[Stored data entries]
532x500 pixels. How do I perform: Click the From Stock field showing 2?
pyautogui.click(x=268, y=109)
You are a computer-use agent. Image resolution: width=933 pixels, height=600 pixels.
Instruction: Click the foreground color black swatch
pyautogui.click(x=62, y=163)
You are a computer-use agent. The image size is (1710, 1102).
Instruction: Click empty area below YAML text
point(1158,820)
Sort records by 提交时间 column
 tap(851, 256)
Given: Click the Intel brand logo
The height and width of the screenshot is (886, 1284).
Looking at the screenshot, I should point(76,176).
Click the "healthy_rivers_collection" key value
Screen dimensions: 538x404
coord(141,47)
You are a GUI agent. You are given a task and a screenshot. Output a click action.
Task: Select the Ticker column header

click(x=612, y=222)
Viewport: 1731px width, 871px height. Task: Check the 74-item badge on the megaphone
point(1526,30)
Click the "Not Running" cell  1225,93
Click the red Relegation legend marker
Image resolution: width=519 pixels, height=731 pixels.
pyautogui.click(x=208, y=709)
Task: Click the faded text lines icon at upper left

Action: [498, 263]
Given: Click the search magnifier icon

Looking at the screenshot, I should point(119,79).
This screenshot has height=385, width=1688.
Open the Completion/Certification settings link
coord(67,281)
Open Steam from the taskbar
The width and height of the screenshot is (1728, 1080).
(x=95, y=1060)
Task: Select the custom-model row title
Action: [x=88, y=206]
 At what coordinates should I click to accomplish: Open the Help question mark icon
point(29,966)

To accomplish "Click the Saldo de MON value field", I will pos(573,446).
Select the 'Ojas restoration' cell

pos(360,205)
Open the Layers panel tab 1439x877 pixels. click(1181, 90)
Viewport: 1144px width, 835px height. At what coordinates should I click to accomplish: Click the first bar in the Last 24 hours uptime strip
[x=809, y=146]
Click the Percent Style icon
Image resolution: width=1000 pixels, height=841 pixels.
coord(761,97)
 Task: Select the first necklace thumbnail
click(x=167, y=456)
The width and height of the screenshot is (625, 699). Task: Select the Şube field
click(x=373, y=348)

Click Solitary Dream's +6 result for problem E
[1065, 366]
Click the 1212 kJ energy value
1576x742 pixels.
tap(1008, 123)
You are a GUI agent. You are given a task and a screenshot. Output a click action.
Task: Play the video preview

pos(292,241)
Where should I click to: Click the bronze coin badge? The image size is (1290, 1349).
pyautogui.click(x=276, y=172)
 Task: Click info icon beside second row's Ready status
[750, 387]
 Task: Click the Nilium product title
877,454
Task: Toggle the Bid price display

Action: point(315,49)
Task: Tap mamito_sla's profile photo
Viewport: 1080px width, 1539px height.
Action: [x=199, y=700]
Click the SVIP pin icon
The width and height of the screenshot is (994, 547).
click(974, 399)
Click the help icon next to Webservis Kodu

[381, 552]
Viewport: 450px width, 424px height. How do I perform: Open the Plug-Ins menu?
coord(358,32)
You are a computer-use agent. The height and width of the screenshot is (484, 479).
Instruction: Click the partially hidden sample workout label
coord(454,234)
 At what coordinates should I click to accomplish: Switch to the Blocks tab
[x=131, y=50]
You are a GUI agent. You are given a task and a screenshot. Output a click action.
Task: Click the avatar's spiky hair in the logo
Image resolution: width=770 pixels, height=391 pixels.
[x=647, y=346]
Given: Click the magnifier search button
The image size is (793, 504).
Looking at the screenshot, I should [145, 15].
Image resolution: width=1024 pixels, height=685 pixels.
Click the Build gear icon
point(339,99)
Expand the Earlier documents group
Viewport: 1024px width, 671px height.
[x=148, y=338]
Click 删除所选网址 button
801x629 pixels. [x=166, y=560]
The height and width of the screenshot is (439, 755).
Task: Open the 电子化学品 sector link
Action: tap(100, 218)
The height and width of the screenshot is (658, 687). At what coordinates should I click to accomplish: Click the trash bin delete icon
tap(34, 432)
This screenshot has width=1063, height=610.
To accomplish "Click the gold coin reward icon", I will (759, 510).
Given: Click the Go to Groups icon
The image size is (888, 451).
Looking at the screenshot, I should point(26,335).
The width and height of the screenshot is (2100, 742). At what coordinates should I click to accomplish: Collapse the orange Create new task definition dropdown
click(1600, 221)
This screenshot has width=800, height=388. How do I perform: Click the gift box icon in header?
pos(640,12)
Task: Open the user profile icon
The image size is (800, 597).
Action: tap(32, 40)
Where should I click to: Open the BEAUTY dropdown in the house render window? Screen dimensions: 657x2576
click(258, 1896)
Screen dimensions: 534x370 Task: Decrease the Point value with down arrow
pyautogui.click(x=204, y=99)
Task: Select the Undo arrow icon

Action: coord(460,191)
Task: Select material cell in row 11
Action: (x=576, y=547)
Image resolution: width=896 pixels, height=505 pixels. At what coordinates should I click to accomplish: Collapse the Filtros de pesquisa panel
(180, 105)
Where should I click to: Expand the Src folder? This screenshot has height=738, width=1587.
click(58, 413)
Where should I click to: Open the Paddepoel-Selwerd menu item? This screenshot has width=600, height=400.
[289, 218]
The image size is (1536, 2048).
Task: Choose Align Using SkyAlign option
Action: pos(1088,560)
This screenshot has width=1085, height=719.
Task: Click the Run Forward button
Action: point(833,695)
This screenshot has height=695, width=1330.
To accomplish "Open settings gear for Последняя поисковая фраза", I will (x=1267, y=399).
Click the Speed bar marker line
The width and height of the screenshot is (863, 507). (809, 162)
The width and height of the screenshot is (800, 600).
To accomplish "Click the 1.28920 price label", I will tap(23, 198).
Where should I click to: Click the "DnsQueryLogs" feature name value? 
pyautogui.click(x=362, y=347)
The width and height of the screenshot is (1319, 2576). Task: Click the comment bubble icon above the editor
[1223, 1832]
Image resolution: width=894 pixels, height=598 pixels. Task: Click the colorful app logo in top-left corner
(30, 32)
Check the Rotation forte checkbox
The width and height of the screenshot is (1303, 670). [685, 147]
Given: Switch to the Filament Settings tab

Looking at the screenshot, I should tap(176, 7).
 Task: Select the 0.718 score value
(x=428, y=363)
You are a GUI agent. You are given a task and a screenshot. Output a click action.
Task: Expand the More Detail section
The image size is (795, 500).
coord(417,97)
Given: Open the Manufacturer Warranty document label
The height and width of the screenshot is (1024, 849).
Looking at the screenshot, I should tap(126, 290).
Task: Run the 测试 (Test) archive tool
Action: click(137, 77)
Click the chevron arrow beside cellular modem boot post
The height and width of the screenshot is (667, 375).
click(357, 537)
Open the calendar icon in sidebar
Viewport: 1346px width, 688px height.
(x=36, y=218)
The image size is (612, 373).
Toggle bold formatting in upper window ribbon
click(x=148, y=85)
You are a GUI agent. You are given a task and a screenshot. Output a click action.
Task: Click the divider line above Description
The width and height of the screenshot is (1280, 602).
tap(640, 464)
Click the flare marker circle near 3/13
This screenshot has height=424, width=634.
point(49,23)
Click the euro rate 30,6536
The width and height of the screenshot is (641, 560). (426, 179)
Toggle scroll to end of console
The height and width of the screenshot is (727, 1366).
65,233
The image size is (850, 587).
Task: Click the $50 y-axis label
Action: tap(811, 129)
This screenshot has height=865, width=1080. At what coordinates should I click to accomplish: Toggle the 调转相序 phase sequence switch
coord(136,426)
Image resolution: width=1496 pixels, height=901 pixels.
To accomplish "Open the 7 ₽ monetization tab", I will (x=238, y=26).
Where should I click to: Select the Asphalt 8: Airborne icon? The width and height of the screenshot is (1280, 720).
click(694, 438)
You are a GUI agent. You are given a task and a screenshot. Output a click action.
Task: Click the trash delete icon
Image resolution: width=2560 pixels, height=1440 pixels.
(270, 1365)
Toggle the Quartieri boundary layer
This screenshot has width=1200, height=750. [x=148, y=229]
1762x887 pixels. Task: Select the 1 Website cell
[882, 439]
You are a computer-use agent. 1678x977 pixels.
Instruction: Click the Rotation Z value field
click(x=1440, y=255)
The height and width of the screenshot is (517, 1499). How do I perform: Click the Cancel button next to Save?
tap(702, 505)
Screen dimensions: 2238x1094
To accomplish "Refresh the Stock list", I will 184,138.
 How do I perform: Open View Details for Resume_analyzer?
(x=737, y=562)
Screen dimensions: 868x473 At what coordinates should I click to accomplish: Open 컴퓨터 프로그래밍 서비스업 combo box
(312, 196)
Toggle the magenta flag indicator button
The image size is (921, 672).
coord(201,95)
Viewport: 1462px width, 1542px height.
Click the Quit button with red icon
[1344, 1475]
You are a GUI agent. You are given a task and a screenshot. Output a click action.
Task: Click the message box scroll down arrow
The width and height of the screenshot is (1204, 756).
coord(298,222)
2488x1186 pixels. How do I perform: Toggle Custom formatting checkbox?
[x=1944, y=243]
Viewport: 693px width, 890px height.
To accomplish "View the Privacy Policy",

* Task brief:
When a line of the records holds the word "scroll", copy that line.

* Result of the exercise:
Toggle scroll to end of console
Task: Click the message box scroll down arrow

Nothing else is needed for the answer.